═══ Source text ═══

Susan C. Anthony

Feasts of the LORD

Several years ago I taught a 14-week Sunday school class for 6th - 9th graders on the Biblical feast days. My chief objective was to build students' confidence in the authority of Scripture by showing how the Feasts of the LORD, given to Moses on Mt. Sinai in approximately 1446 B.C., foreshadowed God's plan of salvation. The feasts are strong evidence (some would say proof) that Scripture could not possibly have originated with human beings, who cannot foretell what will happen tomorrow, let alone thousands of years in the future. These feasts were celebrated by thousands of people for 1500+ years before the prophecies in the spring feasts were fulfilled. The prophecies in the fall feasts remain to be fulfilled, so may teach us about God's future plans!

When we KNOW God is the Author of Scripture, it becomes easier to submit ourselves to what He says, whether or not we agree with it or like it. God is God. We are not.

It is my hope that these lessons will build students' faith. Deep confidence in God's promises for our future provides strength in times of trouble. Faith is stronger when based on the knowledge that God's promises of the past have been kept to the letter. Believing in God means believing He is the One true God. He has perfect integrity, and is capable, willing and resolved to fulfill His promises. We can stake everything on it. His promises are, in fact, the only true security we have in this crazy, uncertain world.

═══ Data listing ═══

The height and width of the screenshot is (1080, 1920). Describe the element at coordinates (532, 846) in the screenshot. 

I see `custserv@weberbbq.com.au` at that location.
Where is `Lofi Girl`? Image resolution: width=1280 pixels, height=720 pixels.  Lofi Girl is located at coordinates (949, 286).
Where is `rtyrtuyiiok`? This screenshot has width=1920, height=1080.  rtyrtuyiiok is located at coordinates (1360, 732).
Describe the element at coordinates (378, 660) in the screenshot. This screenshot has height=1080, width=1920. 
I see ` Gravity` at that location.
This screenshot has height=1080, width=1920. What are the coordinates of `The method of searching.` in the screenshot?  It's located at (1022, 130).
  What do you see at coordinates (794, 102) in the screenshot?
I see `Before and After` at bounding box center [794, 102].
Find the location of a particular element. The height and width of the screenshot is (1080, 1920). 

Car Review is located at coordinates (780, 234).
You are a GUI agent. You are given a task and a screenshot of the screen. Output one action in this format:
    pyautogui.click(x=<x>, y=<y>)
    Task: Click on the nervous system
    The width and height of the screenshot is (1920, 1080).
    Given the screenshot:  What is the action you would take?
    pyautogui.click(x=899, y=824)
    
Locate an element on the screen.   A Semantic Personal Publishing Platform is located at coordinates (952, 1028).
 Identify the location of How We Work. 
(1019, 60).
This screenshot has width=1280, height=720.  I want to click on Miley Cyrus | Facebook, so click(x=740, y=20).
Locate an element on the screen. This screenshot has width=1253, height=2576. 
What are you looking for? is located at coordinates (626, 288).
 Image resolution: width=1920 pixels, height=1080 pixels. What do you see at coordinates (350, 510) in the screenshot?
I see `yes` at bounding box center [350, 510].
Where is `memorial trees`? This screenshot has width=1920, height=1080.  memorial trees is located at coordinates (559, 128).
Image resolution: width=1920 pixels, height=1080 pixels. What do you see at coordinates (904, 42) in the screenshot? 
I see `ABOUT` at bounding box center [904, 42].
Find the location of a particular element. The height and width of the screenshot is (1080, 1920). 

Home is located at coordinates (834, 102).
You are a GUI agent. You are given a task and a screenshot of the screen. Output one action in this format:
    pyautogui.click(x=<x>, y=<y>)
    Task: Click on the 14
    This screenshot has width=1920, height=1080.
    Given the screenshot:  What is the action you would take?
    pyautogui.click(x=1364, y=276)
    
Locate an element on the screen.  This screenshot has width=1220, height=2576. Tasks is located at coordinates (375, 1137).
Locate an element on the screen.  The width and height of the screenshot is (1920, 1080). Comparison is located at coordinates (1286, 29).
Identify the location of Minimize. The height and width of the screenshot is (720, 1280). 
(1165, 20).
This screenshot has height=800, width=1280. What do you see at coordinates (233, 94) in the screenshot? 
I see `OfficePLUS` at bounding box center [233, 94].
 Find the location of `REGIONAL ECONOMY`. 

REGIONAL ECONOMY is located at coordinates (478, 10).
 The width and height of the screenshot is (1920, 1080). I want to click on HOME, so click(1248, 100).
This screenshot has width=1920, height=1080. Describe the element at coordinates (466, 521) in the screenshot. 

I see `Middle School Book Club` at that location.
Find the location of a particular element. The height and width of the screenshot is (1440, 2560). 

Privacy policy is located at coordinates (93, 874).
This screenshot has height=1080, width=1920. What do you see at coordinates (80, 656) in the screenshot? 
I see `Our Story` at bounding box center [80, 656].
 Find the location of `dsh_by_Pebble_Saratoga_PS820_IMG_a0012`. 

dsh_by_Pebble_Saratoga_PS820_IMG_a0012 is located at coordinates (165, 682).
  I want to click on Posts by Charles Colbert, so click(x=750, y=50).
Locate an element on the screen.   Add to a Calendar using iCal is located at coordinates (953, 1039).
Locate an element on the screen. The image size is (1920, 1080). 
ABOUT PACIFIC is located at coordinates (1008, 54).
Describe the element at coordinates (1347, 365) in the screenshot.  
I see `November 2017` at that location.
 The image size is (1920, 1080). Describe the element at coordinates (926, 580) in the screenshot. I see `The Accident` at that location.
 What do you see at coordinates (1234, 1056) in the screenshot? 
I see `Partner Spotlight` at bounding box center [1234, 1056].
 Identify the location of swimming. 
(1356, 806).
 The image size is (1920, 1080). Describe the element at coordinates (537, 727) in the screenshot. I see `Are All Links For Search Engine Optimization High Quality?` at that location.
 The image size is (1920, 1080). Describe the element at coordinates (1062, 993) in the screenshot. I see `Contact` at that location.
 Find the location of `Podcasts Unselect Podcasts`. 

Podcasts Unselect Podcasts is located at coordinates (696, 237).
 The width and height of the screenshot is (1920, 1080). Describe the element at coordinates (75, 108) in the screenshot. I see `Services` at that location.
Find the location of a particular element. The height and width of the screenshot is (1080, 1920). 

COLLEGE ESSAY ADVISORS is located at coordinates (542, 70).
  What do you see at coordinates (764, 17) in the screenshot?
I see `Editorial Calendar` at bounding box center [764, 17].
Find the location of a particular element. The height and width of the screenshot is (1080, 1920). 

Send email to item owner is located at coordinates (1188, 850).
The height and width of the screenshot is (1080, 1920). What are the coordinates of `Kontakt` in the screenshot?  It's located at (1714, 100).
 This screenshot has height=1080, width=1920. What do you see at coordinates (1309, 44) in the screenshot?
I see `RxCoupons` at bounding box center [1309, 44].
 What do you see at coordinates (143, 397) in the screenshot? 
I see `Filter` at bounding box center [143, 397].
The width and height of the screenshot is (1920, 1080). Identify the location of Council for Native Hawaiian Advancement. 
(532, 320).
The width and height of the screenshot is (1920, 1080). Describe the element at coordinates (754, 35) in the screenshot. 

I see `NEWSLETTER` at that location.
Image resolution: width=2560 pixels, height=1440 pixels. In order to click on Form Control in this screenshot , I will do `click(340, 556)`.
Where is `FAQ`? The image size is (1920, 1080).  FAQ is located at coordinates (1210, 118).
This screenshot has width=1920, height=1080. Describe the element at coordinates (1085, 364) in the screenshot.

═══

▶ **Exercise directions**
Continue the passage on the Feasts of the LORD, beginning after its final sentence.

▶ **Response to the exercise**
This series of lessons (which fit nicely between September and December) teaches the historical background of the feasts and what God had to say about each of them. The Biblical feasts are the oldest known holidays ("holy days") in the world, and they're still celebrated today, more than 3,450 years after they were instituted! Sabbath, although celebrated weekly, is one of the most important feasts instituted by God, and is the first to be discussed. To complete a 12-month calendar, two feasts of the Jews (as distinct from feasts of the LORD) are covered, Purim and Hanukkah. These are both mentioned in the Bible, but were not ordained by God and are not of supernatural origin.

At the end of the unit, around Christmas in our case, each child had decorated, compiled and bound a Gregorian / Jewish calendar as a gift for use in the upcoming year. The calendar master on this site does not include art. Some of the line art we used may be copyrighted. If anyone reading this is an artist and would be willing to make some line drawings for the calendar to make life easier for teachers, contact me. I'll share with you ideas and show you what I used. 

The last activity of the class period was decorating the calendar pages. We had all kinds of art supplies on hand to make it fun for kids to decorate the pages and make them unique: sparkly pens, glitter, pieces of foil paper, cloth, etc. Kids were welcome to bring their own special art supplies from home as well.

A summary of the feasts was available as an informational handout for anyone at church.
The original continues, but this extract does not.